Exercise text START

Just weeks after going on trial in a case brought by Prime Minister Giorgia Meloni, Italian investigative journalist Roberto Saviano was back in court on Wednesday facing allegations of defamation lodged by Meloni's deputy, Matteo Salvini.

Second Italian minister takes anti-mafia reporter Saviano to court

Deputy Prime Minister Salvini, whose far-right League party is a key member of Meloni’s coalition, is suing the journalist for calling him the “minister of the criminal underworld” in a social media post in 2018.

In November, Saviano went on trial in a case brought by Meloni for calling her a “bastard” in 2020 over her attitude towards vulnerable migrants.

READ ALSO: Press freedom fears as Italian PM Meloni takes Saviano to trial

Meloni’s far-right Brothers of Italy party was in opposition at the time, but won September elections on a promise to curb mass migration.

Saviano, known for his international mafia bestseller “Gomorrah”, regularly clashes with Italy’s far-right and says the trials are an attempt to intimidate him.

He faces up to three years in prison if convicted in either trial.

“I think it is the only case in Western democracies where the executive asks the judiciary to lay down the boundaries within which it is possible to criticise it,” Saviano said in a declaration in court on Wednesday.

He said he was “blatantly the victim of intimidation by lawsuit”, on trial “for making my opinion, my thoughts, public”.

READ ALSO: What you need to know about press freedom in Italy

Press freedom watchdogs and supporters of Saviano have called for the suits to be scrapped. Meloni refused in November, despite criticism that her position of power makes it an unfair trial.

Armed guard

Saviano has lived under police protection since revealing the secrets of the Naples mafia in 2006.

But when Salvini was appointed interior minister in a previous government in June 2018, he suggested he might scrap Saviano’s armed guard.

Exercise text END
Extracted entries START

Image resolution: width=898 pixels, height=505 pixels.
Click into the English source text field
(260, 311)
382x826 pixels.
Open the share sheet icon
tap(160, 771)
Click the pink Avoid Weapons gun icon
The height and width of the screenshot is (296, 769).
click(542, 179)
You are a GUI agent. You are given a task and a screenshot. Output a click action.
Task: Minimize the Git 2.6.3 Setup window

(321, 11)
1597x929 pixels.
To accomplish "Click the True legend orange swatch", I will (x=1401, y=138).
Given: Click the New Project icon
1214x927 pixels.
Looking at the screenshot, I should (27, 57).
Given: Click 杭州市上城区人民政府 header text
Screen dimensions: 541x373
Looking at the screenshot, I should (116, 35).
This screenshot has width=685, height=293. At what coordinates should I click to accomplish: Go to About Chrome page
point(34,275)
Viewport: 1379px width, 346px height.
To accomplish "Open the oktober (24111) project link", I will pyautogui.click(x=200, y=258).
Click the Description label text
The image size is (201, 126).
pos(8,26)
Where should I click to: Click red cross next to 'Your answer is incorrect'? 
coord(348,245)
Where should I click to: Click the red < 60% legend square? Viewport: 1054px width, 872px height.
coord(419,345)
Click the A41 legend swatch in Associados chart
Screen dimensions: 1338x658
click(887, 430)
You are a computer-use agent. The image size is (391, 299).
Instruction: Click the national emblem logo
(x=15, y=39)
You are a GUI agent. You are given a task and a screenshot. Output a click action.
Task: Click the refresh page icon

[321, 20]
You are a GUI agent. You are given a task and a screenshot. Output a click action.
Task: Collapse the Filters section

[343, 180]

Extracted entries END

Actions to take:
A: Answer these questions from the Saviano article, each on its own line:
(i) What did Saviano call Salvini in his 2018 social media post?
(ii) What is the longest prison term Saviano faces if convicted in either trial?
(iii) Since what year has Saviano lived under police protection?
B: List every distinct year named in the Saviano article.
C: Go on with the Saviano article after its final sentence.

Task-by-task outputs:
A:
(i) The "minister of the criminal underworld"
(ii) Up to three years
(iii) 2006

B: 2018, 2020, 2006

C:
The writer reacted on Facebook, saying Salvini “can be defined ‘the minister of the criminal underworld’,” an expression he said was coined by anti-fascist politician Gaetano Salvemini to describe a political system which exploited voters in Italy’s poorer South.

READ ALSO: Anti-mafia author Saviano won’t be ‘intimidated’ by Salvini

He accused Salvini of having profited from votes in Calabria to get elected senator, while failing to denounce the region’s powerful ‘Ndrangheta mafia and focusing instead on seasonal migrants.

Salvini’s team are expected to reject any claim he is soft on the mafia.

Saviano’s lawyer said he will call as a witness the current interior minister Matteo Piantedosi, who at the time was in charge of evaluating the journalist’s police protection.

The next hearing was set for June 1st.

Watchdogs have warned of the widespread use in Italy of SLAPPS, lawsuits aimed at silencing journalists or whistleblowers.

Defamation through the media can be punished in Italy with prison sentences from six months to three years, but the country’s highest court has urged lawmakers to rewrite the law, saying jail time for such cases was unconstitutional.

Saviano is also being sued by Culture Minister Gennaro Sangiuliano in a civil defamation case brought in 2020, before Sangiuliano joined the cabinet.

A ruling in that case could come in the autumn. If he loses that case Saviano may have to pay up to 50,000 euros in compensation, his lawyer told AFP.

Italy ranked 58th in the 2022 world press freedom index published by Reporters Without Borders, one of the lowest positions in western Europe.